Nvidia announces the arrival of Rubin, a new generation of AI chips and the successor of the still-fresh Blackwell GPUs. Rubin is said to surpass Blackwell in terms of performance and energy efficiency. Would this be another resounding success for Nvidia, or will that become more difficult now that the competition intensifies?
The novelty is not yet off the Blackwell chips. The March announcement is still fresh in everyone’s mind, and production has only just started. However, Nividia has not been dwelling on it for long. The chip manufacturer is already moving ahead with announcing a new generation. However, patience is still needed, as the new generation will launch in 2026.
Jensen Huang, CEO of Nvidia, presented the roadmap of new Rubin chips during Computex on Monday. Regarding specifications, Huang only shared that the GPUs will support High Bandwidth Memory 4 (HBM 4). That’s up to a maximum of eight HMB4 stacks. This memory standard is also expected by 2026. Blackwell chips currently in production support eight HMB3e stacks.
Also read: Nvidia solidifies AI lead at GTC 2024 with Blackwell GPUs
Blackwell refresh in 2025
Before that happens, another more powerful version of the Blackwell GPU will hit the market. This Blackwell Ultra refresh will support 12 HMB3e stacks. Nvidia is keeping up the same release cycle for Rubin. The GPU will also see the successor Rubin Ultra being in development in 2027, with support for twelve HBM4 stacks.
Finally, the Rubin GPUs will still have to serve as the successor to the Grace Hopper super chip. This will be the Vera Rubin super chip, combining two Rubin GPUs with a Vera processor. The processor, Vera, will be the successor to the Grace Arm CPUs.
Competition sharpens knives
Rubin and Vera are bound to be deployed in many data centres starting in 2025. That is safe to say, as Nvidia dominates the market for AI hardware for data centres. That is cautiously changing now that an initial collaboration between Nvidia competitors is aimed at NVLink Interconnect technology. AMD, Broadcom, Cisco, Google, HPE, Intel, Meta and Microsoft plan to develop a new industry standard later this year to combine the strengths of various servers. This appears to be a prelude to further attempts to end the Nvidia stranglehold on AI.
AMD is opening an even further attack on Nvidia during Computex. That starts with the announcement of the MI325X processor. This is an accelerator that data centres can deploy and combine. Its production will start this year. This GPU supports the memory standard HBM3e, just like Nvidia’s Blackwell chips. The current generation of MI300X GPUs still works with HBM3 and, therefore, has 30 percent less bandwidth. The memory of the MI325X accelerator also gets a big expansion to 288 GB. This is crucial for feeding large AI models to the GPU as quickly and efficiently as possible.

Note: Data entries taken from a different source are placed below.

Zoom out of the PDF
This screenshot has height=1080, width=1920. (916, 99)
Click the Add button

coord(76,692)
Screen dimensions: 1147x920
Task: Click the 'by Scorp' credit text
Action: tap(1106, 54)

Also read: AMD introduces Instinct MI300X and MI300A for data centers
Next year, Su says it will release the new MI350 chip line, which will be based on the CDNA 4 architecture. That should yield hefty performance gains. AMD speaks of 35 times (!) better performance regarding AI inference. This reference to the time it takes to generate an AI response shows how AMD wants to address the AI market. The roadmap explained online by Brad McCredie, corporate vice president, Data Center Accelerated Compute at AMD, is also brimming with AI: “With our updated annual cadence of products, we are relentless in our pace of innovation and provide the leadership capabilities and performance that the AI industry and our customers expect as we drive the next evolution of data centre AI training and inference.”
Still planned for 2026 is the MI400 series. That will be built on an architecture called ‘Next’.
Faster cadence
For both Nvidia and AMD, the cadence of AI-GPU releases is being increased from biennial to annual. For developments as rapid as AI, it is necessary to step up a gear to avoid falling behind. Companies are motivated to make this happen. How this will turn out practically, however, remains to be seen. For example, the question of whether chip manufacturers can deliver a significant performance jump for each release remains to be considered. Only then will new hardware remain financially interesting enough for buyers.